>> Begin Records provided

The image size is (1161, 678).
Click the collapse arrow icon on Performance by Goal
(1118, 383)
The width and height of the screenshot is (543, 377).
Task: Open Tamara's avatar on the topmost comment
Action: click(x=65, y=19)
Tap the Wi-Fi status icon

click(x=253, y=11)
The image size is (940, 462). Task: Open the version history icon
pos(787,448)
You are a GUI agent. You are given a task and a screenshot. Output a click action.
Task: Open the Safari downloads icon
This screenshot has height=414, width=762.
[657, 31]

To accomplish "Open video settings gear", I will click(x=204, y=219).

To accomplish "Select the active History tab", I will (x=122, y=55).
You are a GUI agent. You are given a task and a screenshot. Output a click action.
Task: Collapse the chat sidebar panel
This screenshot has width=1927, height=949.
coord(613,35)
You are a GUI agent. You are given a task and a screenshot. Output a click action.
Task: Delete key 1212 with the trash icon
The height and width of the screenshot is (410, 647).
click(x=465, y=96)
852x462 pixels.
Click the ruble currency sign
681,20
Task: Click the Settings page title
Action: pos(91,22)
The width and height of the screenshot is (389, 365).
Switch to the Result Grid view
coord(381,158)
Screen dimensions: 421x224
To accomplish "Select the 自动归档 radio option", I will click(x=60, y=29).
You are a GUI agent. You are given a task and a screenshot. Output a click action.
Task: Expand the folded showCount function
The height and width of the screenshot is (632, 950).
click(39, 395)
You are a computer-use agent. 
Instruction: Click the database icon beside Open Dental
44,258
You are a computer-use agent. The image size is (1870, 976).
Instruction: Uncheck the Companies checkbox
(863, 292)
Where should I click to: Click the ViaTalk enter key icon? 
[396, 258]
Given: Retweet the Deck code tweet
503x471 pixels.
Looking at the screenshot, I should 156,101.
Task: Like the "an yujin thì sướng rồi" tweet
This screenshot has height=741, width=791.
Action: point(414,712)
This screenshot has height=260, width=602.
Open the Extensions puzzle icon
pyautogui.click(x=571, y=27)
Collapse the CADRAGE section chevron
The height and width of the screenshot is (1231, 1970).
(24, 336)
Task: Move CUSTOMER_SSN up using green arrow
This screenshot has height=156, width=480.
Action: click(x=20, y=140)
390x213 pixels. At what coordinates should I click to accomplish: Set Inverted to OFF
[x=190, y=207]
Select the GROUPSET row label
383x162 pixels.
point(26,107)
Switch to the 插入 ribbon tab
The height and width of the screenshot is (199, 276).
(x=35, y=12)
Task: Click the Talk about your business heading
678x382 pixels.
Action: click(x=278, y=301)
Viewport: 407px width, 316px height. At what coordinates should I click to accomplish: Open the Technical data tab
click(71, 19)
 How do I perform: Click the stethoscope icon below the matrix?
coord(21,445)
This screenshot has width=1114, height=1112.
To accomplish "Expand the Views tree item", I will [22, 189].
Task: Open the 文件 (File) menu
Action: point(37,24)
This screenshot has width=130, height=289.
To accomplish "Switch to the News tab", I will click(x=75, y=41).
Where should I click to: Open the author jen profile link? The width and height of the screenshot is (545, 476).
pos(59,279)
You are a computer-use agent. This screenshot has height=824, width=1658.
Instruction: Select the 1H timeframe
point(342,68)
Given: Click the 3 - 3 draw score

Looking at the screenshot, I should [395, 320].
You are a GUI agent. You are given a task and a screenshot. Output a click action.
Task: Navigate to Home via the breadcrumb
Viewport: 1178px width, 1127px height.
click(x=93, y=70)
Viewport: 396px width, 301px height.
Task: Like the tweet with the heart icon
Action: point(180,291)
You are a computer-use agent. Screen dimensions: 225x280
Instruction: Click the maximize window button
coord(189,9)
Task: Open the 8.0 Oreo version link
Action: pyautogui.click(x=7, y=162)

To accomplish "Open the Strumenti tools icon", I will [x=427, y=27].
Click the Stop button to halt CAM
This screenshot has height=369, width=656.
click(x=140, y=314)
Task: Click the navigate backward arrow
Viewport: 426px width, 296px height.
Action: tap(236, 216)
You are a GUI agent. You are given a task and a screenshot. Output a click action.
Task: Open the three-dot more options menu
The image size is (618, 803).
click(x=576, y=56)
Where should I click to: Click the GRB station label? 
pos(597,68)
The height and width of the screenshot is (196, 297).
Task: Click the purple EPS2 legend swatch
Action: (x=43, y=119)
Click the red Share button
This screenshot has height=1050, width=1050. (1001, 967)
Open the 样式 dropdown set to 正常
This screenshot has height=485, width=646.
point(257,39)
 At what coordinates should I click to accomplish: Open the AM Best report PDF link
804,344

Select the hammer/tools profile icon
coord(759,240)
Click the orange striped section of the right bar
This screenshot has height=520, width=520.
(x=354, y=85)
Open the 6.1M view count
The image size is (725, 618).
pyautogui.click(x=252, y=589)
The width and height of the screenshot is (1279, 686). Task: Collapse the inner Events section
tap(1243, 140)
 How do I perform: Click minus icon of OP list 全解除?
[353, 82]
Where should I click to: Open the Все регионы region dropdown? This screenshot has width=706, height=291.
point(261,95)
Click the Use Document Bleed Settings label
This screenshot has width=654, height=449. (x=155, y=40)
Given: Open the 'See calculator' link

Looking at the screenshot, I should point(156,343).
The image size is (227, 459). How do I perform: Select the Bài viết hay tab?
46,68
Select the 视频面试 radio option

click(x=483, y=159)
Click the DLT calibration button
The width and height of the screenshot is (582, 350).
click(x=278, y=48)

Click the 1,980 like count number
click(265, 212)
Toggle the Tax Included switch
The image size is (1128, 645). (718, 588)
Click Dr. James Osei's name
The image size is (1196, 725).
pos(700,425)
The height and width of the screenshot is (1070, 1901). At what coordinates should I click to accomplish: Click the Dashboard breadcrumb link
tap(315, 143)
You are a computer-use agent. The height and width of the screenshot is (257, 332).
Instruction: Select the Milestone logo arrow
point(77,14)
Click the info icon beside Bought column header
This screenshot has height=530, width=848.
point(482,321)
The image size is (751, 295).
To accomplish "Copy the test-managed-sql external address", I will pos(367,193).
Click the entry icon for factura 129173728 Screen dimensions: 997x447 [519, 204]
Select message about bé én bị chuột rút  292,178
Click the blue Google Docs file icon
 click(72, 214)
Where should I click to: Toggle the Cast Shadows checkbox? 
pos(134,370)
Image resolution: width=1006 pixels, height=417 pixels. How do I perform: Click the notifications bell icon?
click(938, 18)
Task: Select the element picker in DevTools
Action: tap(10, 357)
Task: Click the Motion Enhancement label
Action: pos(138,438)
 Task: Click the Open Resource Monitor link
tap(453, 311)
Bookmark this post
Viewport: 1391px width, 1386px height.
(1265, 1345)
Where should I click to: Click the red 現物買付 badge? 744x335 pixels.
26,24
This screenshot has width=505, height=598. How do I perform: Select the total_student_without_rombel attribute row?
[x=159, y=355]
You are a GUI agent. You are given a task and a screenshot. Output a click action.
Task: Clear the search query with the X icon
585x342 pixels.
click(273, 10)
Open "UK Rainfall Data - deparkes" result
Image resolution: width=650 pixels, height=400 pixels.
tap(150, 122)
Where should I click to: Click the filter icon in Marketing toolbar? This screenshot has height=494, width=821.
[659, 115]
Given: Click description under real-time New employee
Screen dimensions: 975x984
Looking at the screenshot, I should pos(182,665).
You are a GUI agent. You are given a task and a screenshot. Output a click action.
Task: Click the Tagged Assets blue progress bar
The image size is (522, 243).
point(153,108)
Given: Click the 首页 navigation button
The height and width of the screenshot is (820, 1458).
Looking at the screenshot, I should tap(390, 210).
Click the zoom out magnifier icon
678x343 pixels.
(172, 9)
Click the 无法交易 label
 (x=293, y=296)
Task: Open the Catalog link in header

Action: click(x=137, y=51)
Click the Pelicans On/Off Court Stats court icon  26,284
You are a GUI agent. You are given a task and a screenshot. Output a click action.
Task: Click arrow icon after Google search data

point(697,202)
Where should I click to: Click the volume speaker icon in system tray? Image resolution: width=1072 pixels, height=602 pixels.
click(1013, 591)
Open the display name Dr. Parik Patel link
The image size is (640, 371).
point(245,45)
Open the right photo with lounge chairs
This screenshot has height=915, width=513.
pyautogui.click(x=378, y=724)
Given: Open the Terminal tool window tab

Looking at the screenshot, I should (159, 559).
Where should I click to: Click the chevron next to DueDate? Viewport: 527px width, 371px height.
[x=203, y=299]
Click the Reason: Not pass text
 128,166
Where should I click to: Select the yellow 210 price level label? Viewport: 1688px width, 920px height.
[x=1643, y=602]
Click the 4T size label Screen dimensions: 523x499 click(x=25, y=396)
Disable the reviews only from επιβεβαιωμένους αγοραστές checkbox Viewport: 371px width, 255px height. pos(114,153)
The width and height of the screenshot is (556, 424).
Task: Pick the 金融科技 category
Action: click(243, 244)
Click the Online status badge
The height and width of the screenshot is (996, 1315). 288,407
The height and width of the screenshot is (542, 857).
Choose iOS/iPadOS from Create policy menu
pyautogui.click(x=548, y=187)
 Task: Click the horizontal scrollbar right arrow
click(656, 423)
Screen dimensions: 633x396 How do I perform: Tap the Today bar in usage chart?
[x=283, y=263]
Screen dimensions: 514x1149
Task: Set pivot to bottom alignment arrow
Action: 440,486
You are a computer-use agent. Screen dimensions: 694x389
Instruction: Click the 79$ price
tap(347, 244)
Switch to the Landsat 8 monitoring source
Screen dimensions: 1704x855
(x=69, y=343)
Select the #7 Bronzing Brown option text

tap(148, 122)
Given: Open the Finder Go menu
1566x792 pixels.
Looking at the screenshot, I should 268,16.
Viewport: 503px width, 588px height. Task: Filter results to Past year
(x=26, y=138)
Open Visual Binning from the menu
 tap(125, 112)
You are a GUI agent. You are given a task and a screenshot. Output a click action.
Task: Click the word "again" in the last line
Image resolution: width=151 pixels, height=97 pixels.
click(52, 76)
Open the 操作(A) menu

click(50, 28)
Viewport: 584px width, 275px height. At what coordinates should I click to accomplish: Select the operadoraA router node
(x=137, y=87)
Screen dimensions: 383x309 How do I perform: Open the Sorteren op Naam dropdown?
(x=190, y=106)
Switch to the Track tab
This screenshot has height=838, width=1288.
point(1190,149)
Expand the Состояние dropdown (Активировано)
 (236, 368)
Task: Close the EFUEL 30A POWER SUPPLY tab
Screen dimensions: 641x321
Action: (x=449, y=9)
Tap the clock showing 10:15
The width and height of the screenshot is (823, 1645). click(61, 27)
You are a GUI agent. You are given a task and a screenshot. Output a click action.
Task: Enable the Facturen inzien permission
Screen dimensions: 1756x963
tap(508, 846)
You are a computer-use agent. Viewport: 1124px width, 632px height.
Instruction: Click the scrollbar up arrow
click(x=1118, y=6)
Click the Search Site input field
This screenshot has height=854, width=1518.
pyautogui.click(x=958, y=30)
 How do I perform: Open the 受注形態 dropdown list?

>> End Records provided

Exercise instructions
Format the lines between the one containing "This screenshot has width=1114, height=1112." and the one containing "Looking at the screenshot, I should [395, 320].", inclusive, as a Markdown table with the columns No. and Text, numbering each row and leaving out blank lines.

Answer to this task
| No. | Text |
|---|---|
| 1 | This screenshot has width=1114, height=1112. |
| 2 | To accomplish "Expand the Views tree item", I will [22, 189]. |
| 3 | Task: Open the 文件 (File) menu |
| 4 | Action: point(37,24) |
| 5 | This screenshot has width=130, height=289. |
| 6 | To accomplish "Switch to the News tab", I will click(x=75, y=41). |
| 7 | Where should I click to: Open the author jen profile link? The width and height of the screenshot is (545, 476). |
| 8 | pos(59,279) |
| 9 | You are a computer-use agent. This screenshot has height=824, width=1658. |
| 10 | Instruction: Select the 1H timeframe |
| 11 | point(342,68) |
| 12 | Given: Click the 3 - 3 draw score |
| 13 | Looking at the screenshot, I should [395, 320]. |